- [Trecho do documento]:
◇ ◇ ◇

Luiz Fernando Alouche, Fábio Tadeu Ramos Fernandes, Renata Ferraioli e Luísa Luciano Cury
STF reafirma a legalidade da pejotização e suspende ações sobre o tema, visando segurança jurídica e uniformização da jurisprudência.
A chamada “pejotização” – prática pela qual profissionais prestam serviços por meio de pessoas jurídicas – tem se consolidado como alternativa recorrente nas relações de trabalho, uma vez que proporciona a redução da carga tributária para ambas as partes envolvidas.
Com efeito, tal modalidade contratual permite a flexibilização nas contratações e a otimização de resultados financeiros, tanto pela diminuição de encargos trabalhistas para as empresas quanto pela possibilidade de planejamento tributário para os prestadores de serviço.
A jurisprudência do STF já se consolidou quanto à validade da terceirização, inclusive em atividades-fim, e à legalidade da pejotização, conferindo novos contornos às relações de trabalho no Brasil.
O posicionamento consolidado do STF, contudo, ainda enfrenta resistência por parte de instâncias administrativas – como o Carf – Conselho Administrativo de Recursos Fiscais – e de tribunais inferiores, que, em algumas situações, desconsidera a forma contratual escolhida pelas partes e a requalifica como vínculo empregatício, com repercussões tributárias relevantes – especialmente no tocante à exigência de contribuições previdenciárias e à aplicação da multa isolada prevista no art. 7º, inciso I, da lei 7.713/1988, relativa à ausência de retenção do imposto de renda.
Um exemplo emblemático ocorreu recentemente, quando a 1ª turma do STF, em decisão proferida em fevereiro deste ano, anulou autuação fiscal confirmada pela 2ª turma da Câmara Superior do Carf. O caso envolvia uma empresa de engenharia que contratava engenheiros especializados por meio de pessoas jurídicas. Embora a empresa defendesse a regularidade da contratação com base no art. 129 da lei 11.196/05 – dispositivo que reconhece expressamente a possibilidade de prestação de serviços intelectuais por PJ sem configuração automática de vínculo empregatício -, o Carf entendeu que os contratos mascaravam uma típica relação de emprego.
Segundo a decisão administrativa, havia indícios de pessoalidade, habitualidade, subordinação e remuneração fixa, o que, na visão do Conselho, descaracterizava a autonomia entre as partes e justificava a incidência das contribuições previdenciárias e a penalidade fiscal.
Ao julgar a reclamação constitucional 71.838, contudo, o STF concluiu que o Carf extrapolou sua atuação ao desconsiderar a forma contratual adotada sem evidências suficientes de fraude ou simulação. O relator, ministro Cristiano Zanin, destacou que os profissionais contratados eram plenamente capazes e que não havia demonstração de vulnerabilidade ou dependência econômica. Por essa razão, não caberia à Administração Pública presumir subordinação a partir de critérios genéricos. O voto do relator foi acompanhado pelos ministros Luiz Fux e Alexandre de Moraes, vencidos os ministros Flávio Dino e Cármen Lúcia.

◇ ◇ ◇

- [Dados fornecidos]:
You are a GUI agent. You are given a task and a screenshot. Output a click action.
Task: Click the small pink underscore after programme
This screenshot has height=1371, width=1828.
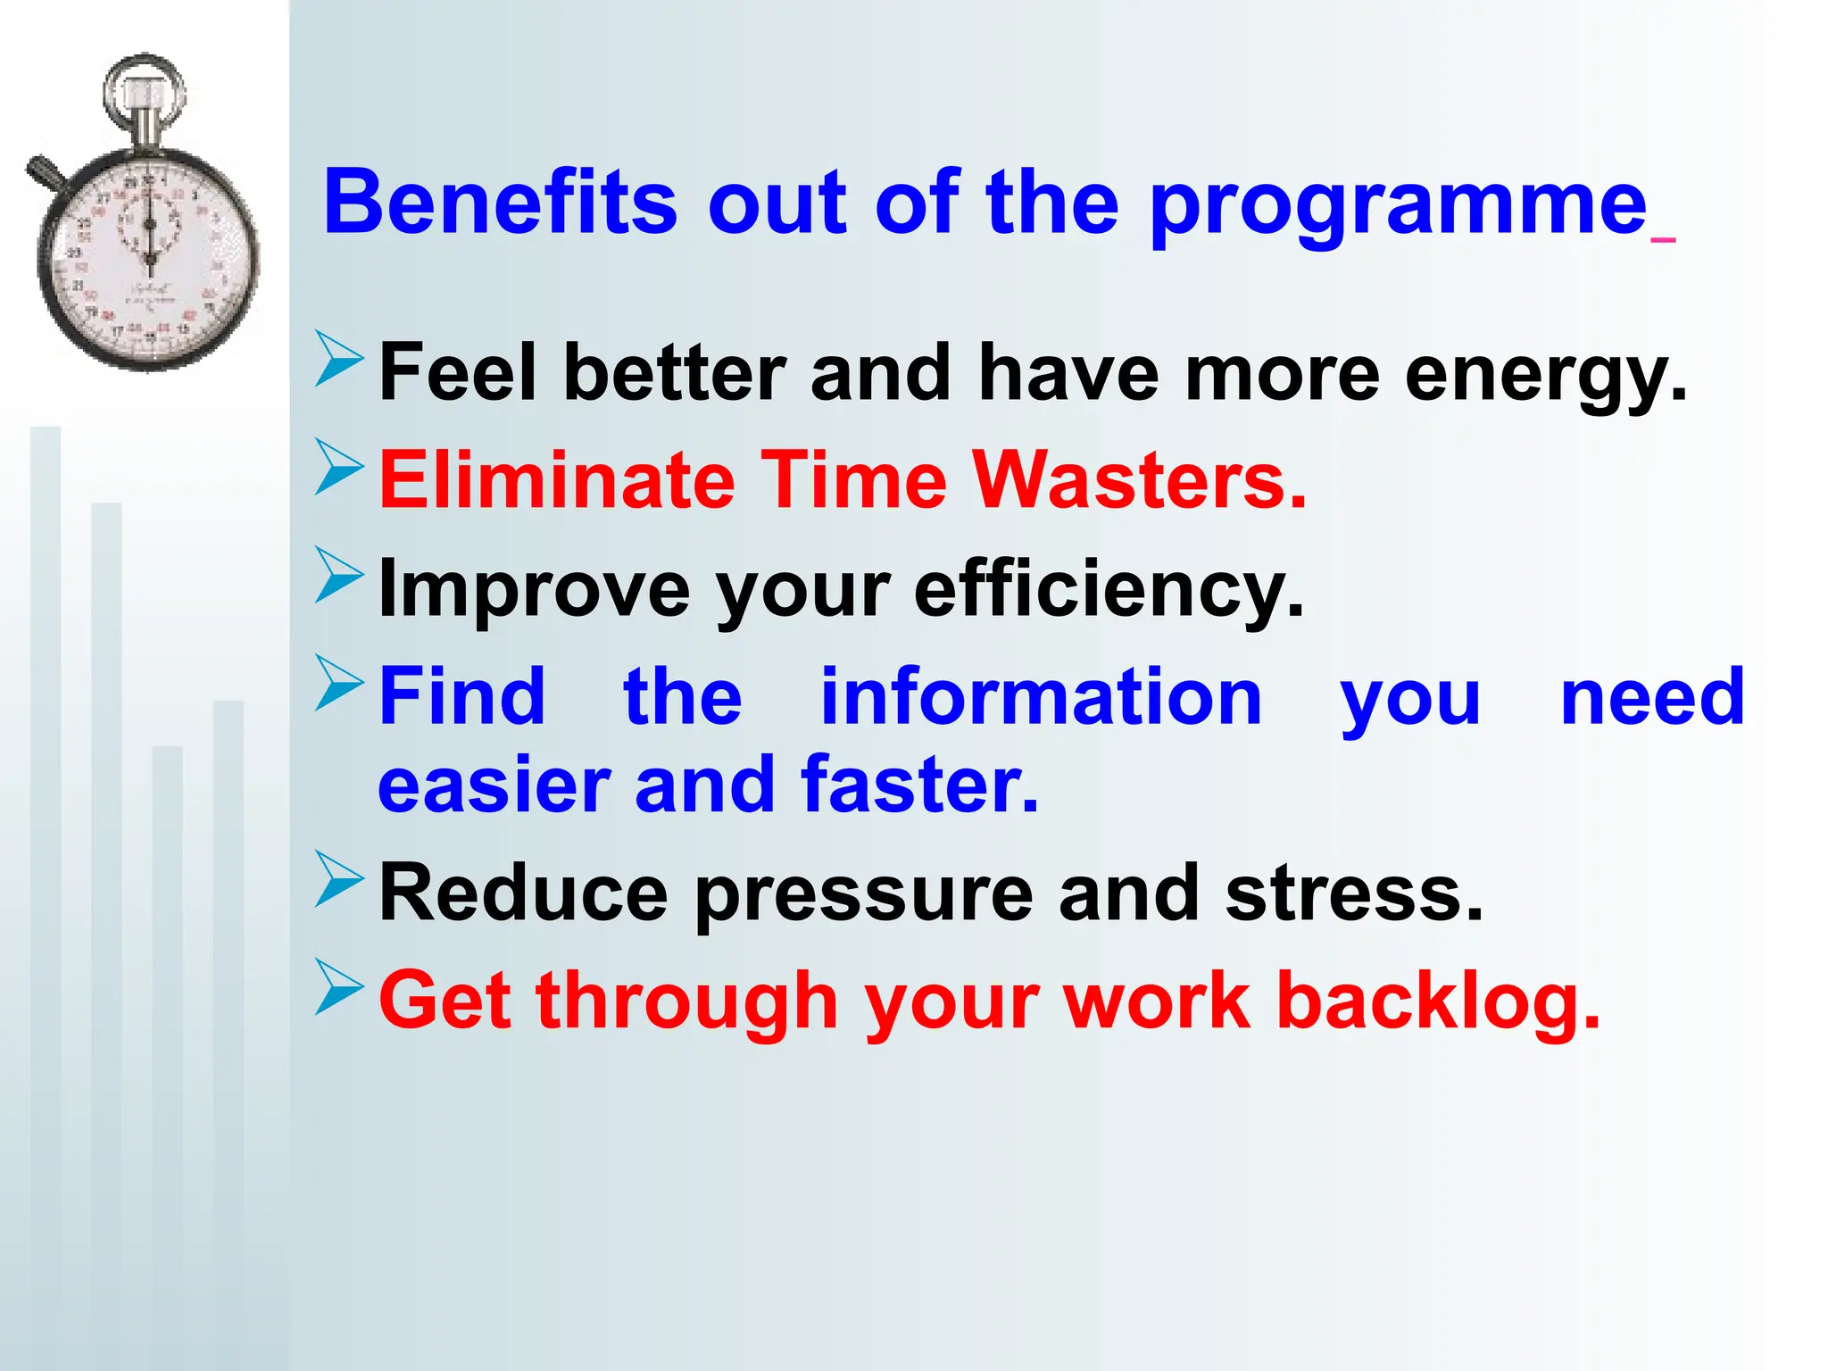pyautogui.click(x=1664, y=239)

◇ ◇ ◇

- [Tarefas a realizar]:
**1)** Segundo o trecho sobre a pejotização, por que o STF concluiu, na reclamação constitucional 71.838, que o Carf extrapolou sua atuação? Responda em até três frases.
**2)** Dê continuidade ao trecho sobre a pejotização, começando logo após a última frase apresentada.

- [Resultados das tarefas]:
**1)** O Carf desconsiderou a forma contratual adotada sem evidências suficientes de fraude ou simulação. O relator, ministro Cristiano Zanin, destacou que os profissionais contratados eram plenamente capazes e que não havia demonstração de vulnerabilidade ou dependência econômica. Por essa razão, não caberia à Administração Pública presumir subordinação a partir de critérios genéricos.

**2)**
Essa decisão reafirma o entendimento consolidado pelo STF no julgamento do Tema 725, em que se reconheceu a licitude da terceirização em qualquer etapa da cadeia produtiva, e na ADC 66/DF, que declarou constitucional o art. 129 da lei 11.196/05.
O precedente representa não apenas a defesa da pejotização legítima e da autonomia contratual entre partes capazes, mas também um firme posicionamento quanto aos limites de atuação dos órgãos administrativos. O STF deixa claro que decisões administrativas devem respeitar os entendimentos vinculantes dos tribunais superiores, sob pena de violarem os princípios da segurança jurídica e da isonomia.
Nesse cenário, um novo desdobramento reforça a urgência de uniformização da interpretação sobre o tema. No dia 14/4/25, o ministro Gilmar Mendes determinou a suspensão de todos os processos judiciais que envolvam a contratação de pessoas jurídicas para prestação de serviços – a chamada pejotização. Segundo o ministro, a Justiça do Trabalho tem reiteradamente descumprido a orientação do Supremo, contribuindo para um cenário de grave insegurança jurídica e para o aumento expressivo de ações sobre o tema na Corte.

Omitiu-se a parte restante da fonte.